— Exercise brief —
From the text on Federico Mussini, copy the passage starting at "With Mussini drawing" and ending at "John's Red Storm.", replacing "5-year contract" with "five-year contract".

— Document excerpt —
===============

Federico Mussini (born March 12, 1996) is an Italian basketball player for Pallalcesto Amatori Udine of the Italian Serie A2 Basket, second tier national championship.

Career

Federico Mussini made his debut for Grissin Bon Reggio Emilia in May 2013 against Pallacanestro Virtus Roma, but only played one minute.

In the 2013-14 season, Mussini only played in 9 total games for Reggio Emilia, but he played 11.6 minutes per game on the way to Reggio Emilia winning the 2013–14 EuroChallenge.

Mussini was loaned to Stella Azzurra Roma for the 2013-14 Nike International Junior Tournament, where he was named to the All-Tournament team after averaging 19.2 points, 3.2 rebounds, 1.8 assists, and 2.5 steals.

In the 2014-15 season, Mussini saw increased role for Reggio Emilia as a back-up point guard to Andrea Cinciarini.

With Mussini drawing strong interest from the NCAA, Reggio Emilia reportedly offered him a 5-year contract. Mussini said that he planned to decide his future by the end of April 2015 with Gonzaga, St. John's, and Davidson among the colleges he would most likely choose if he decides to leave Reggio Emilia.

On June 29, 2015, Mussini committed to play college basketball for the St. John's Red Storm.

===============

— Material —

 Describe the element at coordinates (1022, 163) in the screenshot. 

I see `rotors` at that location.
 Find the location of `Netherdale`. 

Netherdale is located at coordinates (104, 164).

===============

— Task result —
With Mussini drawing strong interest from the NCAA, Reggio Emilia reportedly offered him a five-year contract. Mussini said that he planned to decide his future by the end of April 2015 with Gonzaga, St. John's, and Davidson among the colleges he would most likely choose if he decides to leave Reggio Emilia.

On June 29, 2015, Mussini committed to play college basketball for the St. John's Red Storm.